[Entries on locating words and elements]
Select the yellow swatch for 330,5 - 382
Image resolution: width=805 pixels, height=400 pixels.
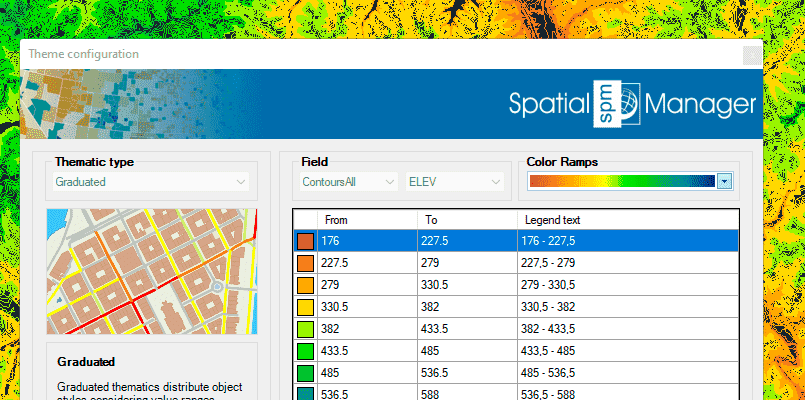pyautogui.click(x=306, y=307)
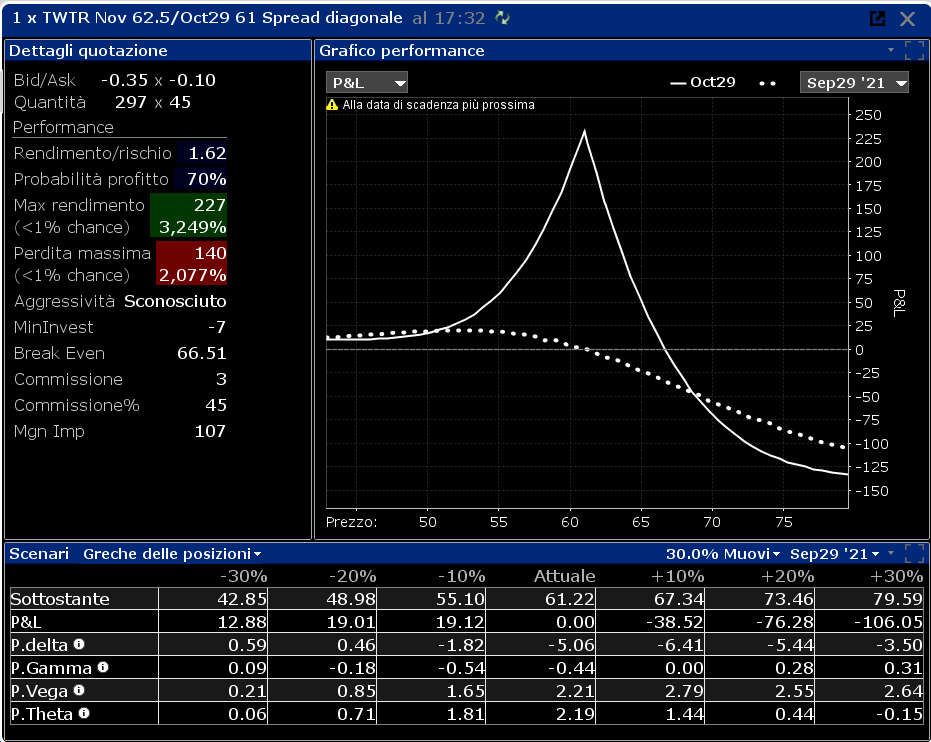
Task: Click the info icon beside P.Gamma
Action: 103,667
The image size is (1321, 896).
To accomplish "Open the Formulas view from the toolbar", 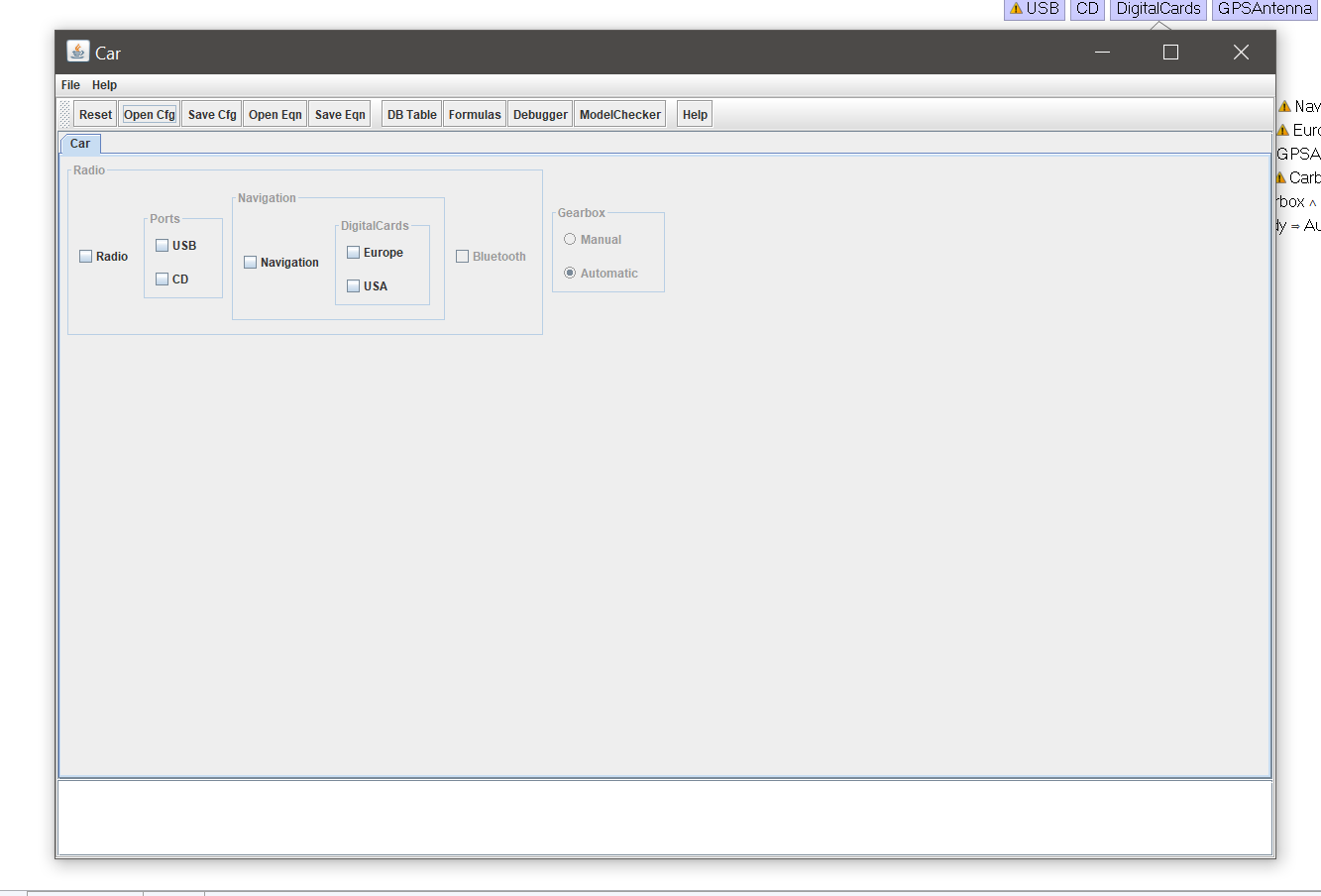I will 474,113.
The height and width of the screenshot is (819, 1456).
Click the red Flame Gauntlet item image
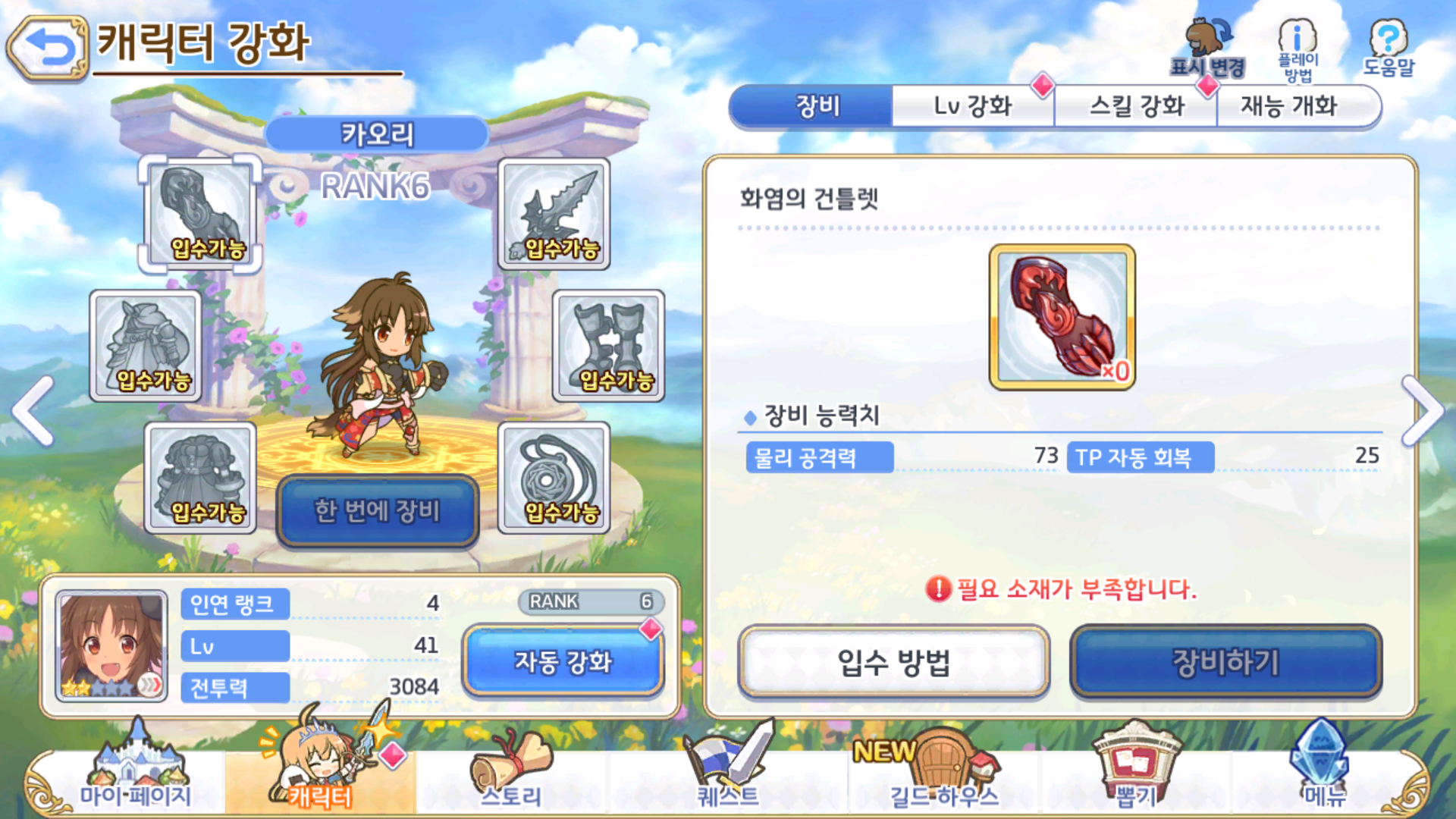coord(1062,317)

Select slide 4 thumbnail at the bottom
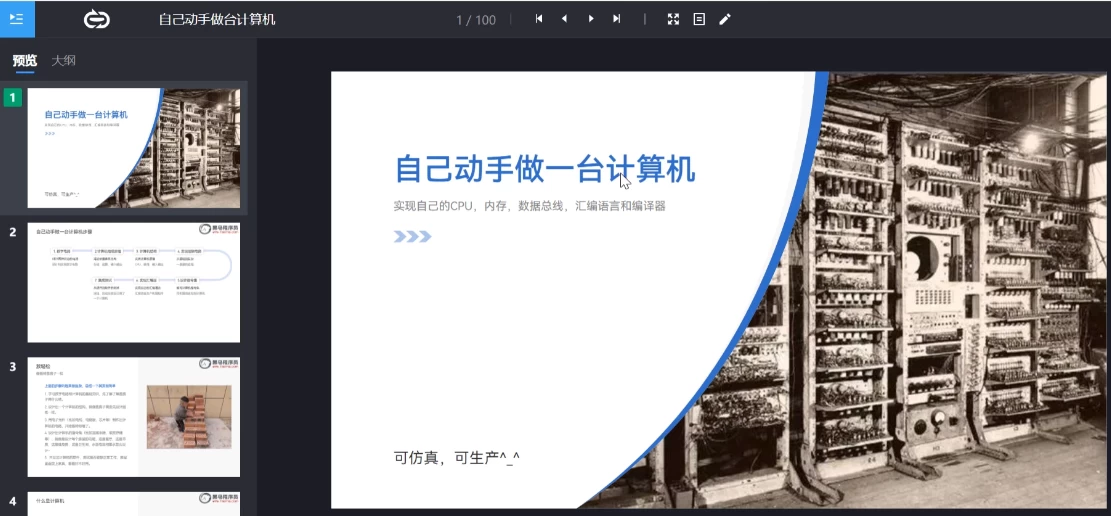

BRIEF
Reproduce the records word for word, starting at the line that contains "The height and" and ending at the end of the records. Leave the pictures out of your answer.

THE COMPLETED TASK
The height and width of the screenshot is (819, 1456).
Click the red Flame Gauntlet item image
coord(1062,317)

Select slide 4 thumbnail at the bottom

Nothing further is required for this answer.